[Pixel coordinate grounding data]
● ● ● ● ● ● ●
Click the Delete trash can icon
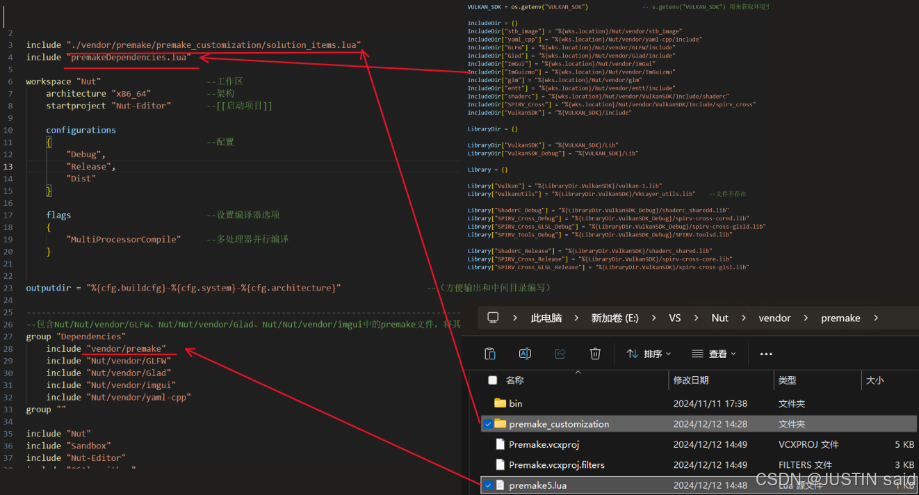The width and height of the screenshot is (919, 495). pos(595,354)
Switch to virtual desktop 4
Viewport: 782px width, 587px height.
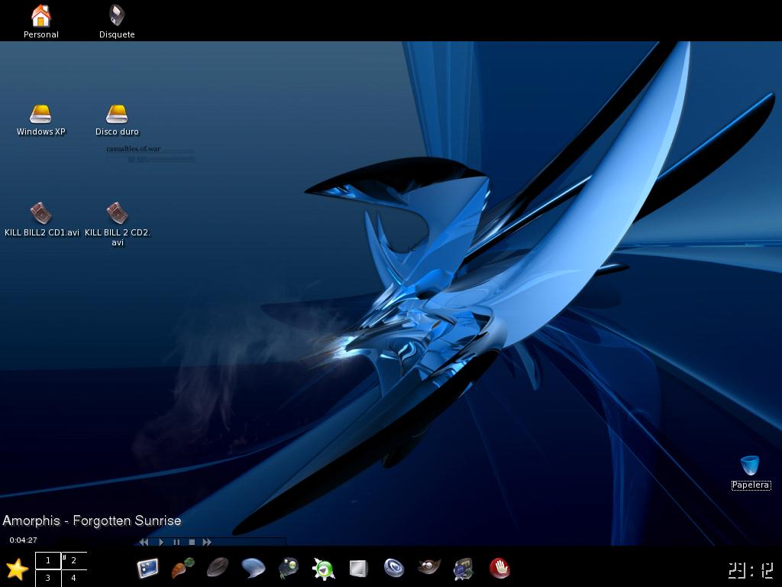tap(74, 579)
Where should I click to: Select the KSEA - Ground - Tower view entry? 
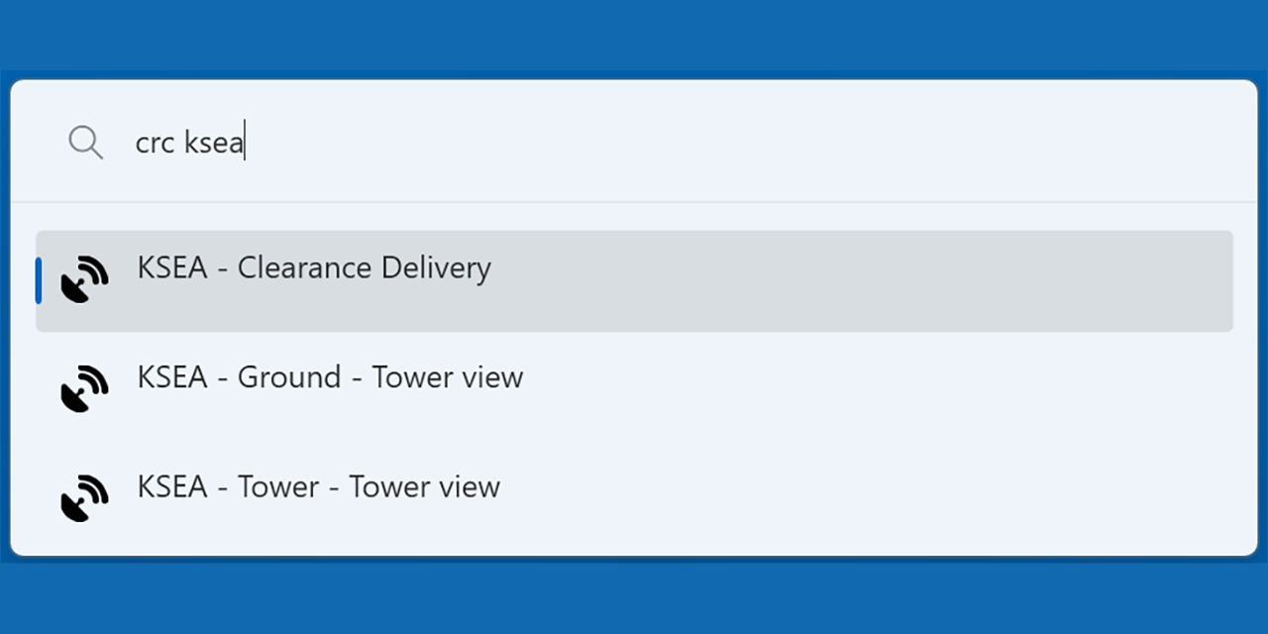point(329,377)
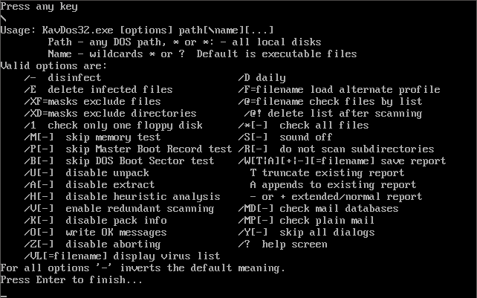Click "/XD=masks exclude directories" option
This screenshot has width=477, height=298.
(110, 114)
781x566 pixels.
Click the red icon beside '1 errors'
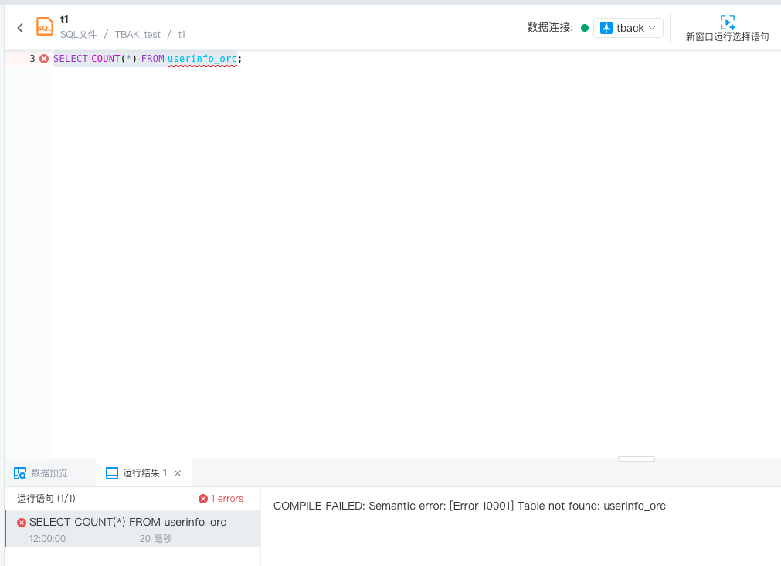coord(203,499)
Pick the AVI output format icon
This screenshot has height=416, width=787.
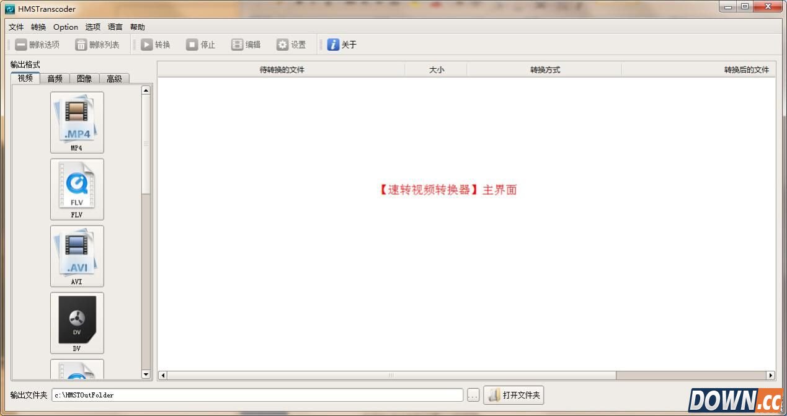[77, 255]
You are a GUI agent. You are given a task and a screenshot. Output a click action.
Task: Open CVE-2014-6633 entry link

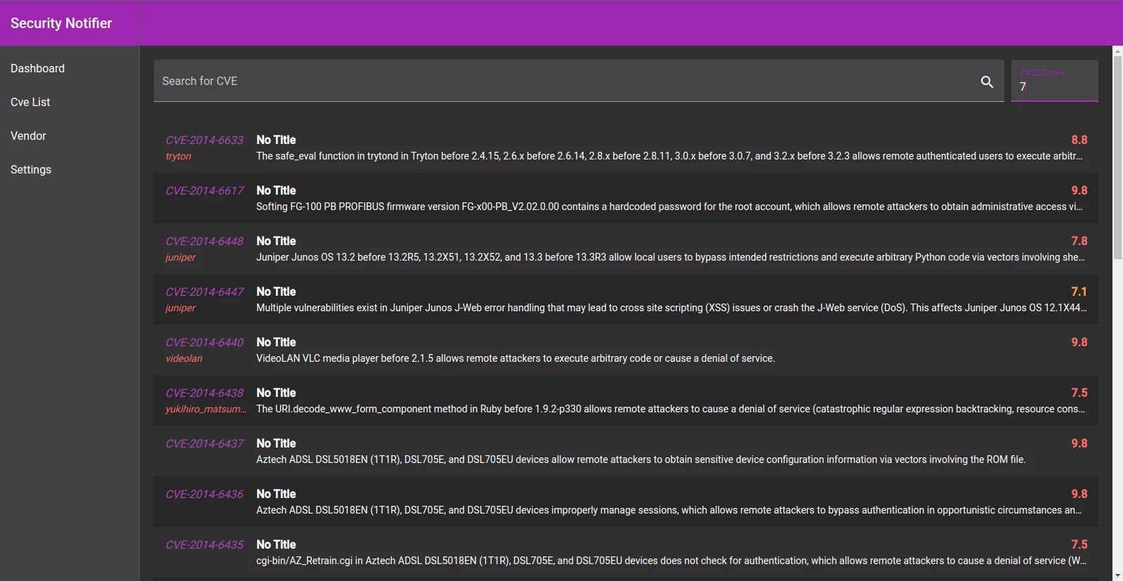pos(204,140)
● ● ● ● ● ● ●
**Work item:**
Each line from the one containing "This screenshot has height=416, width=787." through the last line of the data should be written out exactly. Skip the pictures, and add no other lines.

**Result:**
This screenshot has height=416, width=787.
[77, 255]
You are a GUI agent. You are given a task and a screenshot. Output a click action.
Task: Open CVE-2014-6633 entry link

pos(204,140)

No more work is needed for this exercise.